First and foremost, it is crucial to understand the characteristics of containers and how these translate to your current solution. These concern:

  • Scalability: One of the main characteristics of containers is that they are scalable, meaning that they can easily adjust to changes in demand and workload. Containers can be created, deployed, and destroyed in a matter of seconds, allowing for rapid scaling up or down. Containers also share the same underlying operating system and resources, which reduces the overhead and improves efficiency.

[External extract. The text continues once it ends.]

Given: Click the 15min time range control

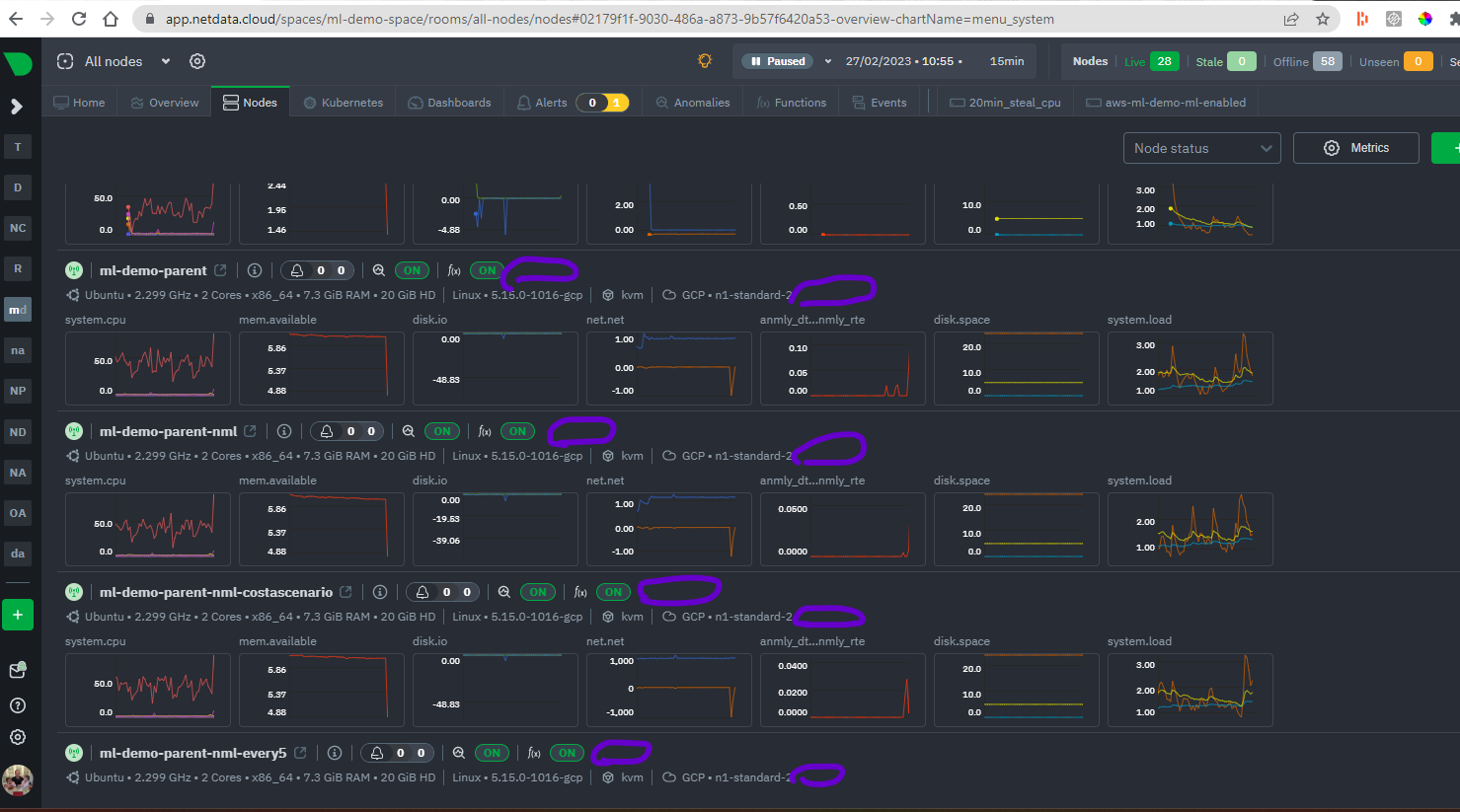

  • Portability: Another benefit of containers is that they are portable, meaning that they can run on any platform that supports container runtime. Containers encapsulate all the dependencies and configurations of an application, making it easy to move them across different environments, such as development, testing, and production. Containers also enable consistent and reliable deployments, ensuring that the application behaves the same way regardless of where it runs.

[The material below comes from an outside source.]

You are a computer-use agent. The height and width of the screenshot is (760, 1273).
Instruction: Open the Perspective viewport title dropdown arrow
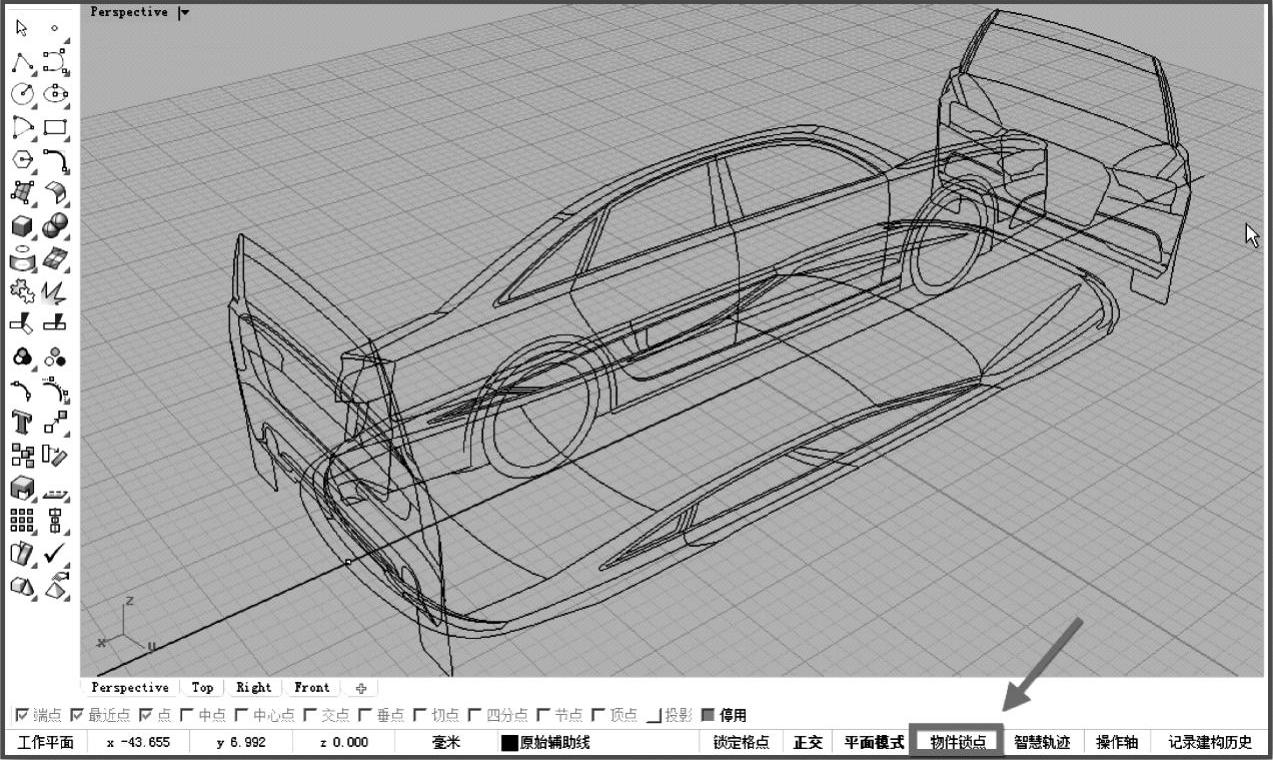click(183, 13)
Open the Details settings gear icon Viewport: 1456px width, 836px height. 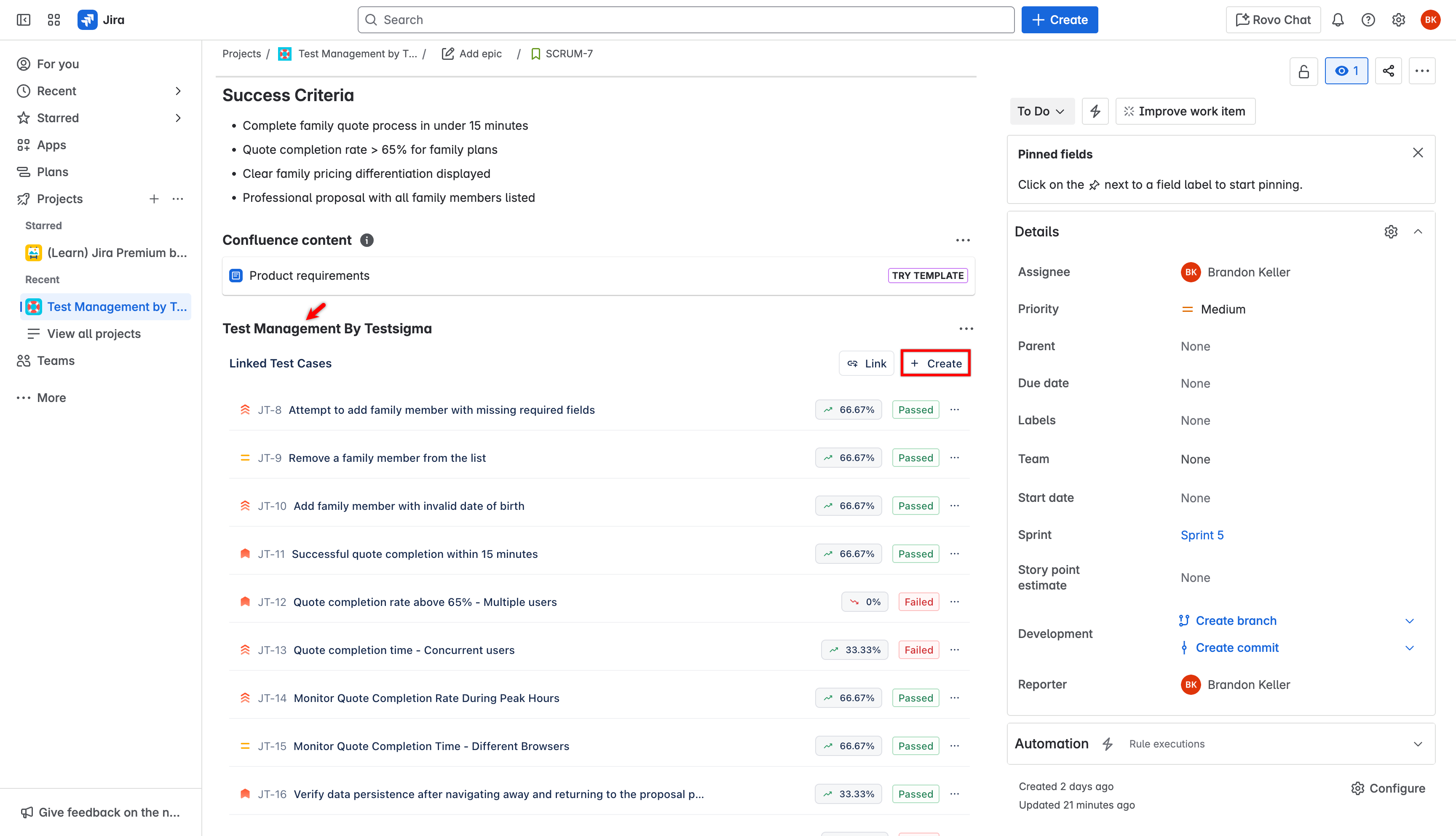click(x=1391, y=232)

  • State: State or no state? Another characteristic of containers is that they have different states, meaning they can store data internally or externally. Containers that store data internally are called stateful containers, and they persist data even after the container is stopped or deleted. Containers that store data externally are called stateless containers, and they rely on external services or volumes to store data. Stateless containers are more suitable for scaling and portability as they do not depend on the state of the container itself.

  • Orchestration: In bigger environments with multiple containers running, containers require orchestrators in bigger environments, meaning they need tools to manage and coordinate multiple containers across multiple nodes. Orchestrators, such as Azure Kubernetes Service (AKS), provide features such as service discovery, load balancing, health monitoring, configuration management, and security for containers. Orchestrators also automate the deployment, scaling, and recovery of containers, making it easier to handle complex and distributed applications.

Now, these are all amazing characteristics; some would call them features. However, your solution should support these. When we look at scalability, for example: Are you looking for the best possible availability and running multiple replicas of your backend API?

That would be a good choice, but are you sure this is supported? Will you not run into a piece of legacy code that prevents you from running multiple instances of your API and results in duplicate database entries?

It concerns things that need to be tested for and adjusted. The most important thing is accepting that when refactoring your application to run inside containers instead of a traditional virtual machine, you will not implement all the best practices at once. Instead, you will adjust the infrastructure to overcome limitations and maybe even use stateful containers to have less scalability at the start.

You will still enjoy the benefits of containers, such as fast deployments and self-healing concepts of Kubernetes, just not all of them, and that is okay. It provides you with a very clear roadmap.

Wrapping up:

In this article, we have provided a brief introduction to containerization, its benefits, and the necessary adjustments to make this transition successful.